◆ 练习题:
- 1) 写出所给文本的代码中用#include引入的全部头文件。
- 2) 请返回所给文本中从“下面是Unicode CSV”一直到“这是作为SSCCE(简短,自包含,正确示例)的代码。”的全部内容,一字不改。

◆ 所给文本:
下面是Unicode CSV解析器的另一个实现(使用wchar_t)。我写了一部分,乔纳森·莱弗勒写了剩下的部分。

注意:此解析器旨在尽可能地复制Excel的行为,特别是在导入损坏或格式错误的CSV文件时。

这是最初的问题-用多行字段和转义双引号解析CSV文件

这是作为SSCCE(简短,自包含,正确示例)的代码。

#include <stdbool.h>
#include <wchar.h>
#include <wctype.h>

extern const wchar_t *nextCsvField(const wchar_t *p, wchar_t sep, bool *newline);

// Returns a pointer to the start of the next field,
// or zero if this is the last field in the CSV
// p is the start position of the field
// sep is the separator used, i.e. comma or semicolon
// newline says whether the field ends with a newline or with a comma
const wchar_t *nextCsvField(const wchar_t *p, wchar_t sep, bool *newline)
{
    // Parse quoted sequences
    if ('"' == p[0]) {
        p++;
        while (1) {
            // Find next double-quote
            p = wcschr(p, L'"');
            // If we don't find it or it's the last symbol
            // then this is the last field
            if (!p || !p[1])
                return 0;
            // Check for "", it is an escaped double-quote
            if (p[1] != '"')
                break;
            // Skip the escaped double-quote
            p += 2;
        }
    }

    // Find next newline or comma.
    wchar_t newline_or_sep[4] = L"\n\r ";
    newline_or_sep[2] = sep;
    p = wcspbrk(p, newline_or_sep);

    // If no newline or separator, this is the last field.
    if (!p)
        return 0;

    // Check if we had newline.
    *newline = (p[0] == '\r' || p[0] == '\n');

    // Handle "\r\n", otherwise just increment
    if (p[0] == '\r' && p[1] == '\n')
        p += 2;
    else
        p++;

    return p;
}

static wchar_t *csvFieldData(const wchar_t *fld_s, const wchar_t *fld_e, wchar_t *buffer, size_t buflen)
{
    wchar_t *dst = buffer;
    wchar_t *end = buffer + buflen - 1;
    const wchar_t *src = fld_s;

    if (*src == L'"')
    {
        const wchar_t *p = src + 1;
        while (p < fld_e && dst < end)
        {
            if (p[0] == L'"' && p+1 < fld_s && p[1] == L'"')
            {
                *dst++ = p[0];
                p += 2;
            }
            else if (p[0] == L'"')
            {
                p++;
                break;
            }
            else
                *dst++ = *p++;
        }
        src = p;
    }
    while (src < fld_e && dst < end)
        *dst++ = *src++;
    if (dst >= end)
        return 0;
    *dst = L'\0';
    return(buffer);
}

static void dissect(const wchar_t *line)
{
    const wchar_t *start = line;
    const wchar_t *next;
    bool     eol;
    wprintf(L"Input %3zd: [%.*ls]\n", wcslen(line), wcslen(line)-1, line);
    while ((next = nextCsvField(start, L',', &eol)) != 0)

◆ 已存数据:
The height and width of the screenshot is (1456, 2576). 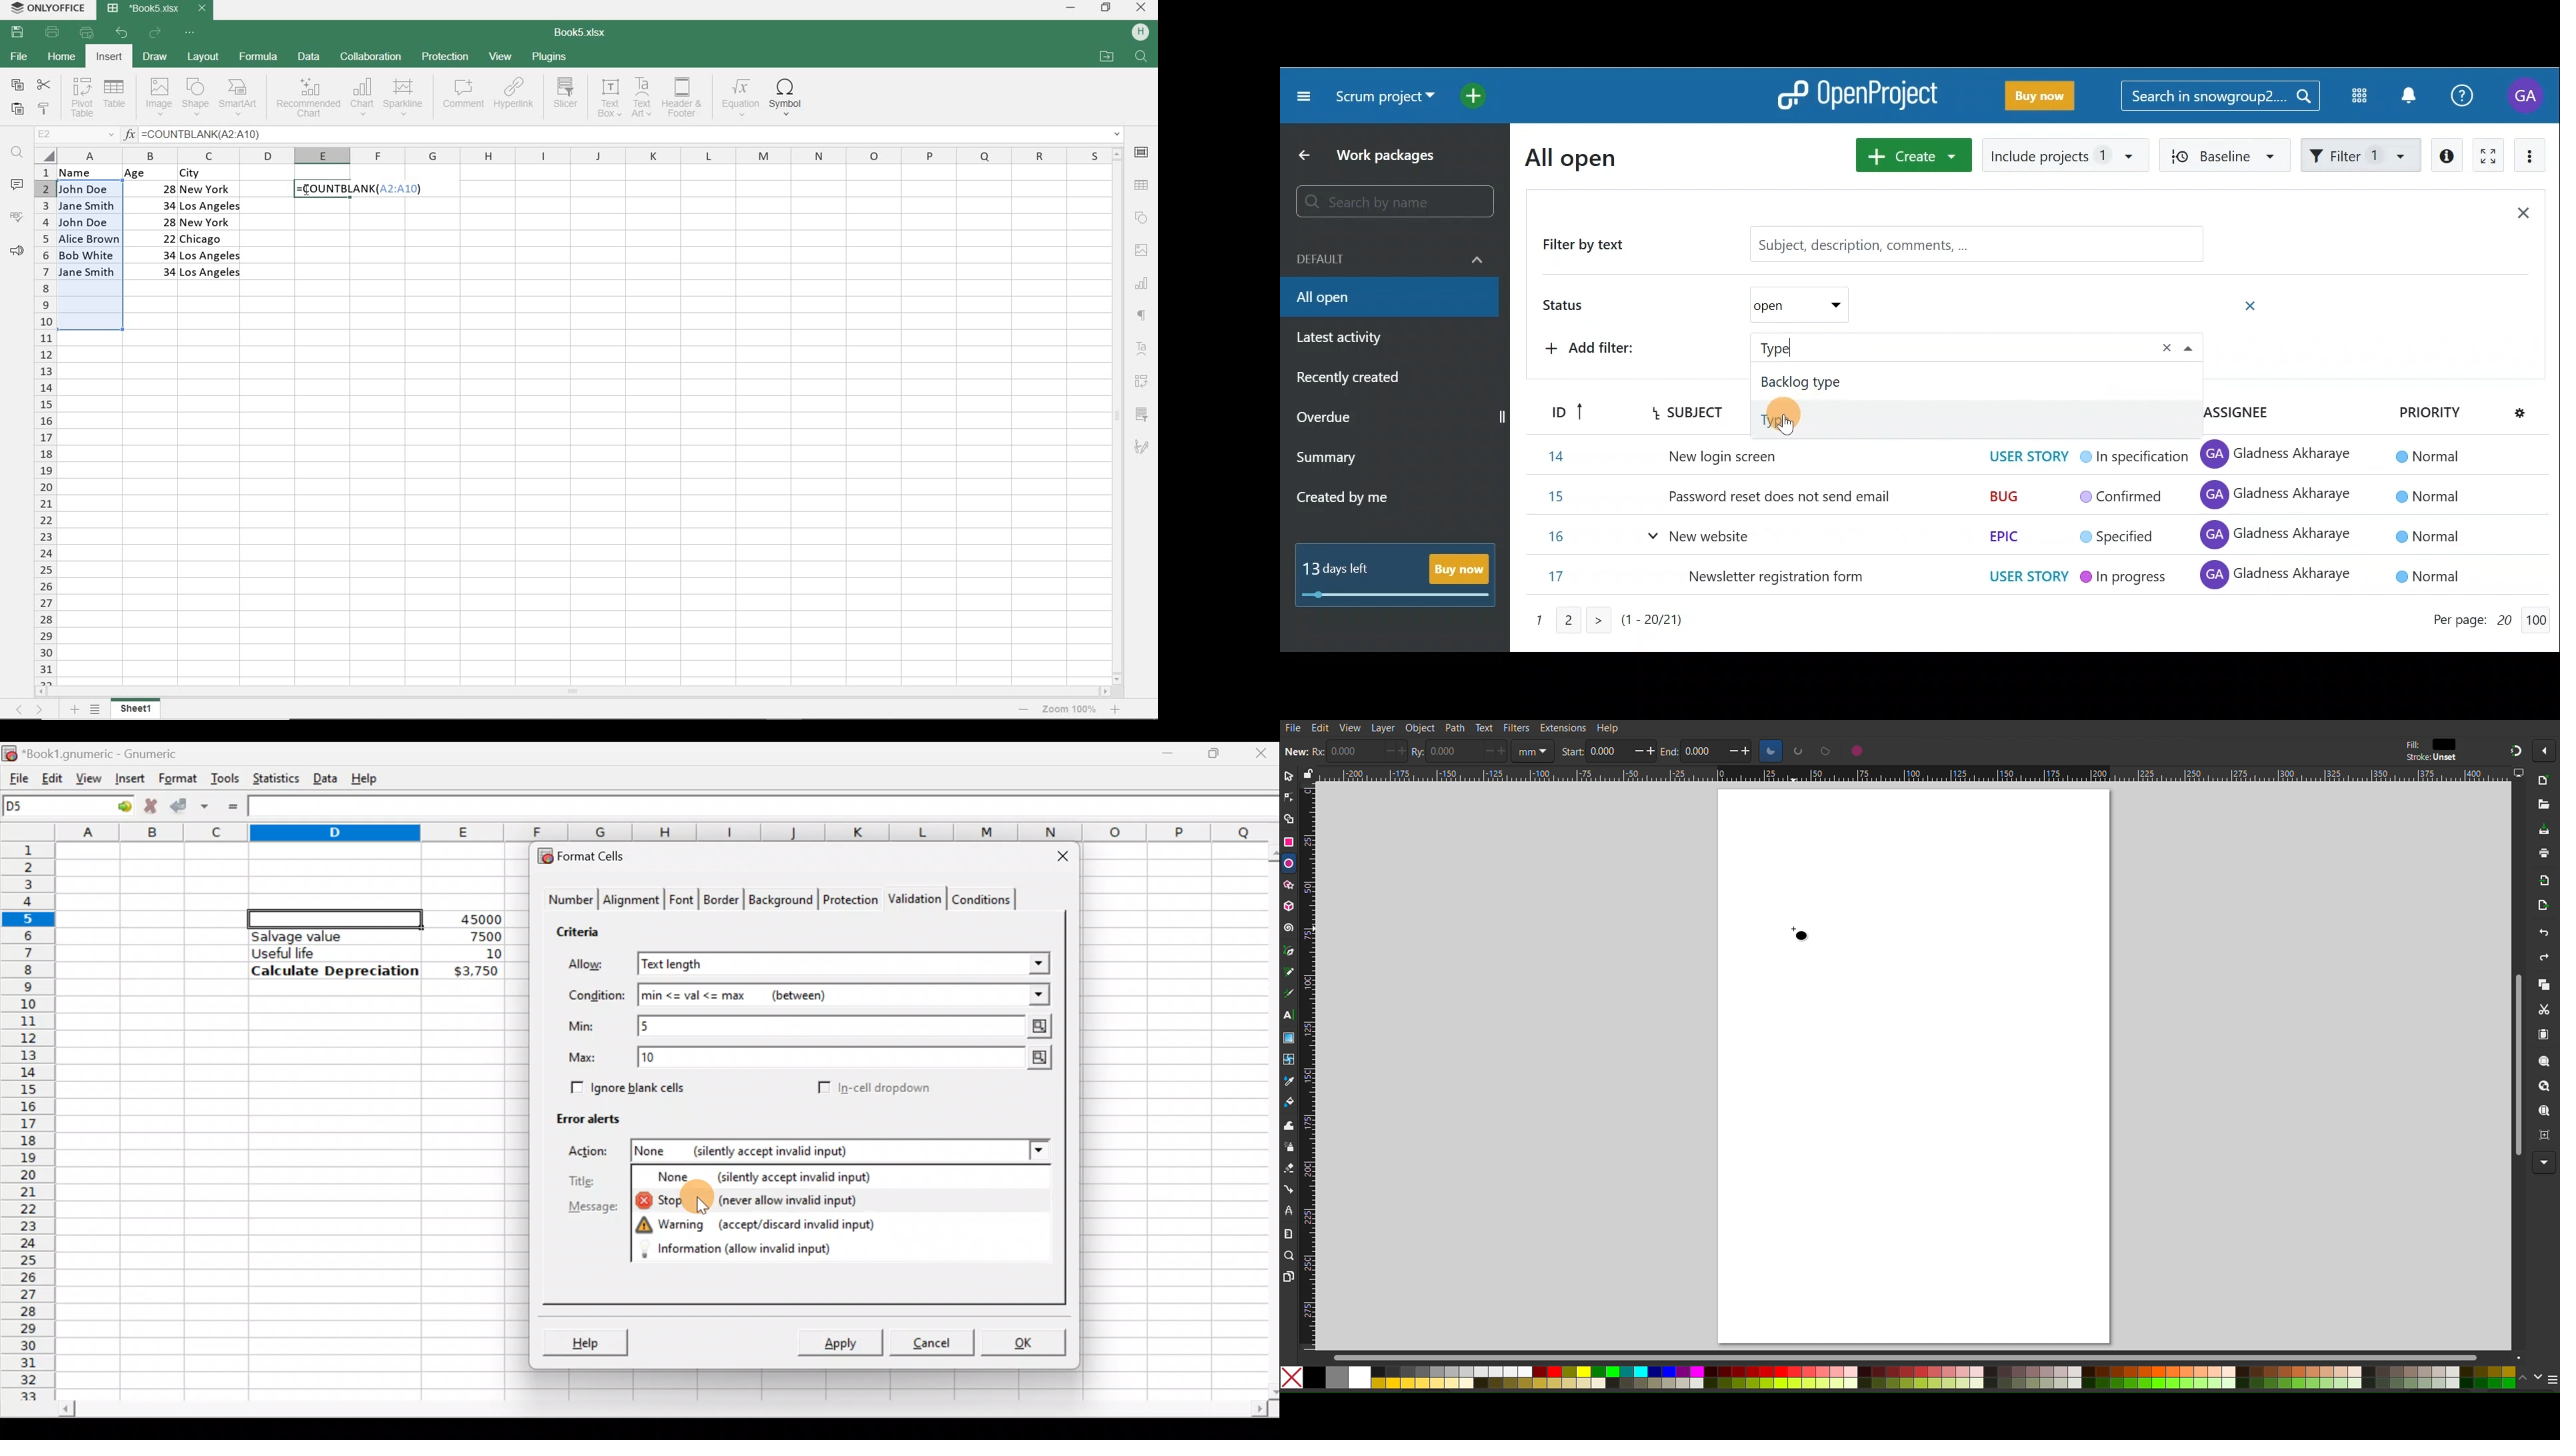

◆ 各题答案:
- 1) stdbool.h、wchar.h、wctype.h

- 2)
下面是Unicode CSV解析器的另一个实现(使用wchar_t)。我写了一部分,乔纳森·莱弗勒写了剩下的部分。

注意:此解析器旨在尽可能地复制Excel的行为,特别是在导入损坏或格式错误的CSV文件时。

这是最初的问题-用多行字段和转义双引号解析CSV文件

这是作为SSCCE(简短,自包含,正确示例)的代码。